Wow. Lots of great info here. Thanks everyone! I think mead will require even less herbs than beer to avoid overpowering the honey. Less is more is stellar advice.
 
M3B Spice Herb or Veg Mead - Semi Gold Bernard Smith Gruit Mead Saratoga Thoroughbrews

Sorry Bernard, I thought this was you, WVMJ
 
Thanks Jack. It was a lot of fun to do!

Update on this thread: herbs are still on order. Once they arrive, i can get started.
 
M3B Spice Herb or Veg Mead - Semi Gold Bernard Smith Gruit Mead Saratoga Thoroughbrews

Sorry Bernard, I thought this was you, WVMJ

That IS me... I just got the cup this weekend. First place. For some reason I thought the competition was still ongoing... Had no idea that the winners were posted... :ban::ban::ban::mug:
 
My "recipe" is as follows:
1tablespoon (T) of mugwart (dried)
1T of yarrow (dried)
boiled for 1 hour.
1 T sweet gale (dried) boiled for 10 minutes. (so added at 50 minutes into boil)
strained the herbs and allowed the tea to cool over night,
mixed 2.5 lbs of clover honey in a blender with the teen
SG was 1.085
Pitched US- 05 yeast
added DAP and energizer when fermentation begun
added DAP each morning and air until mead ready for racking - in my fermentation this was after 4 days.
after racking added 1 T of sweet gale for a 3 days
 
Thank you, Bernard. A gold medal recipe is an excellent start for what I'm pursuing here. It is really appreciated!

By the way, where do you source the herbs?
 
Hi bernard I am wondering about the sweet gale, is it a mixture of leaves and cones(seed pod) or pure cones?
The same for the yarrow Flowers and leaves or just flowers.
Thanks
 
Personally I got my herbs from wildweeds.com.

The sweet gale includes leaves and twigs (woody parts). I use it all.

The yarrow is just the dried flower heads as far as I can tell. It's "fluffy".
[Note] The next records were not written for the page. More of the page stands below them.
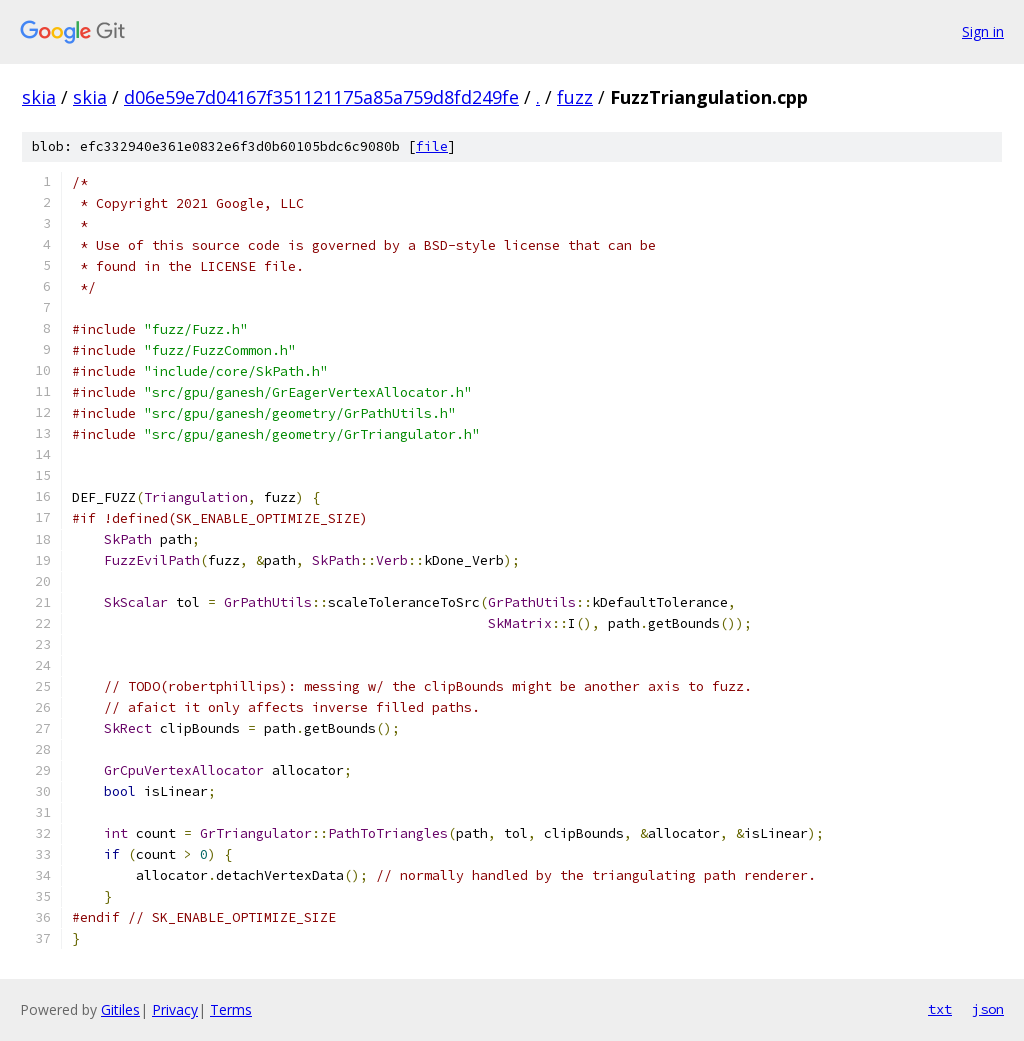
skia (39, 97)
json (988, 1009)
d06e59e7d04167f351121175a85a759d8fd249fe (321, 97)
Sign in (983, 31)
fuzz (575, 97)
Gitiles (120, 1009)
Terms (231, 1009)
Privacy (175, 1009)
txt (940, 1009)
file (432, 146)
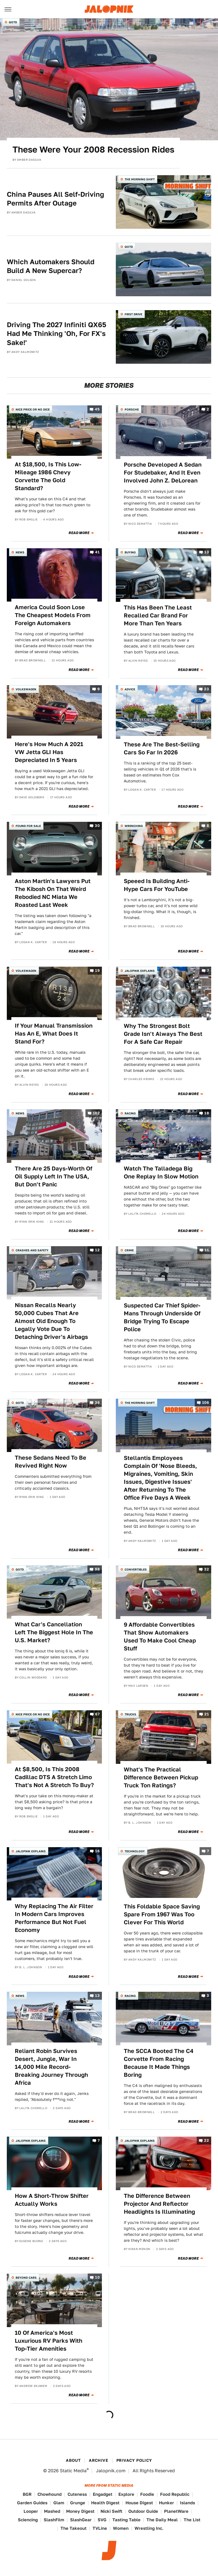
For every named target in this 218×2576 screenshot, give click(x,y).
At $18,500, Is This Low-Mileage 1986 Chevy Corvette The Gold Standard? (48, 476)
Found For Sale (28, 825)
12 (97, 1250)
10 (97, 2278)
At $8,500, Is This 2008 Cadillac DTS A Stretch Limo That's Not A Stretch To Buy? (54, 1777)
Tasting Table (126, 2519)
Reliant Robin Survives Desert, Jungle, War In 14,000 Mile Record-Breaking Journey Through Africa (51, 2067)
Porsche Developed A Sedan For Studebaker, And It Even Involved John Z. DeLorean (163, 472)
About (73, 2460)
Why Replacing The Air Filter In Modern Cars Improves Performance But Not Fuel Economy (54, 1918)
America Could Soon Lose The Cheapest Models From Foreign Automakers (53, 615)
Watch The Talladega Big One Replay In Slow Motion (161, 1172)
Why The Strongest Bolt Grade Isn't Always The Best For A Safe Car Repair (163, 1034)
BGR (27, 2494)
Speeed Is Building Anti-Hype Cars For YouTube (157, 885)
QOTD (13, 22)
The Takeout (73, 2528)
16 (97, 1851)
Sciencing (28, 2519)
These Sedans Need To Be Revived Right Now (50, 1461)
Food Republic (174, 2494)
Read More (79, 532)
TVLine (100, 2528)
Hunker (166, 2502)
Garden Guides (32, 2502)
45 (97, 409)
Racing (130, 1113)
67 (97, 1714)
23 (206, 689)
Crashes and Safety (32, 1250)
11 (207, 1250)
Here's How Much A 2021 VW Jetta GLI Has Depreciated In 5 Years (49, 752)
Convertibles (136, 1569)
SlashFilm (54, 2519)
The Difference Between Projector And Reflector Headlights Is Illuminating (159, 2203)
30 (97, 826)
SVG (102, 2519)
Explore (126, 2494)
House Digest (139, 2502)
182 (96, 1113)
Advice (130, 689)
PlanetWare (176, 2511)
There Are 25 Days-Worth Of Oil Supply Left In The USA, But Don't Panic (53, 1176)
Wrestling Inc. (149, 2528)
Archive (98, 2460)
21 (206, 1714)
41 (97, 552)
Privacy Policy (134, 2460)
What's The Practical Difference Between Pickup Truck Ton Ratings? (161, 1777)
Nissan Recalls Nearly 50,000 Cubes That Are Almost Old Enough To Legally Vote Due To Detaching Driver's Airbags (51, 1321)
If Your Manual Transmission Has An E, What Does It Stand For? (54, 1033)
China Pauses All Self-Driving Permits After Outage (55, 198)
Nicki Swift (111, 2511)
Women (121, 2528)
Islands (187, 2502)
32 (206, 1569)
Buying (130, 552)
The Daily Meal (162, 2519)
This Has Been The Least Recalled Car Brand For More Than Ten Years (158, 615)
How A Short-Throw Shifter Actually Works (52, 2199)
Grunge (77, 2502)
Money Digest (80, 2511)
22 (206, 2141)
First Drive (133, 314)
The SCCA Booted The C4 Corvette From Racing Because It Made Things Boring (159, 2063)
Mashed (52, 2511)
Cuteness (77, 2494)
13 (206, 552)
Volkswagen (26, 689)
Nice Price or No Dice (33, 409)
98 (97, 1569)
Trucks (130, 1714)
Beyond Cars (26, 2277)
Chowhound (49, 2494)
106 (205, 1402)
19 (97, 970)
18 (206, 1113)
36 (97, 1402)
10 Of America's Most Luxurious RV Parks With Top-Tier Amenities (48, 2340)
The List (192, 2519)
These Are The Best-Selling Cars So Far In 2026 (162, 748)
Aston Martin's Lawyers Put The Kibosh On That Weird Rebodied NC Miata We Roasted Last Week (53, 893)
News (20, 552)
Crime (129, 1250)
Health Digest (105, 2502)
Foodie (147, 2494)
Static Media (73, 2470)
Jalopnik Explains (140, 970)
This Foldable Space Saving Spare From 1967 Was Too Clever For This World (162, 1914)
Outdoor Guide (143, 2511)
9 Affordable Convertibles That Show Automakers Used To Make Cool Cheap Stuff (160, 1636)
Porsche (132, 409)
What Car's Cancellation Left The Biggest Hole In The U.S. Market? (54, 1632)
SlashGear (81, 2519)
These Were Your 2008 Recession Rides (93, 149)
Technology (135, 1851)
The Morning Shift (140, 179)
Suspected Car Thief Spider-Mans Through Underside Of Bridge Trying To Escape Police (162, 1317)
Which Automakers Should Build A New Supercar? (51, 266)
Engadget (102, 2494)
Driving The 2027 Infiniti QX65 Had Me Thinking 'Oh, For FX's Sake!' (56, 333)
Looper (31, 2511)
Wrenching (134, 825)
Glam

And mugwort is an even more unique kind of fluffy! Weird stuff, cottony, and probably would be nice to use in pillows.
 
Dude, I tried to tell you, very happy for you and getting a gold. They sent mine back, said it had to much flavor :) WVMJ

I think all such competitions are far more about the feedback and far less about winning any prizes. Both seem to me to be very subjective although what makes a winner a winner is even more subjective but it does feel nice to be recognized...And interestingly (or co-incidentally?) this was the same gruit mead that won a medal at the Cellarmasters competition earlier in the year.
 
I've compiled all the info I have at my site here:
https://denardbrewing.com/blog/post/gruit-mead/

It is a work in progress, so expect updates. Any ideas or suggestions are welcome. I want an easy guide for anyone to make Gruit mead.

I still haven't received my Gruit herbs to start testing. I've started a ginger bug (how I did it on the site) to begin testing wild ferments. The idea is to split up the problems. First, get the herb concentration/mix right in a BOMM. In parallel, get a decent wild yeast strain. After both are accomplished, combine them. Cheers!
 
Would the ginger bug contain more yeast from its country of origin or would local yeast be more dominant?
In the summer I should be able to collect all the ingredients locally the yeast may as well speak the same language!
 
Theoretically, the yeast could come from the ginger, honey, air or all of the above as a community of yeast. As long as it taste good, I'll be happy regardless of language!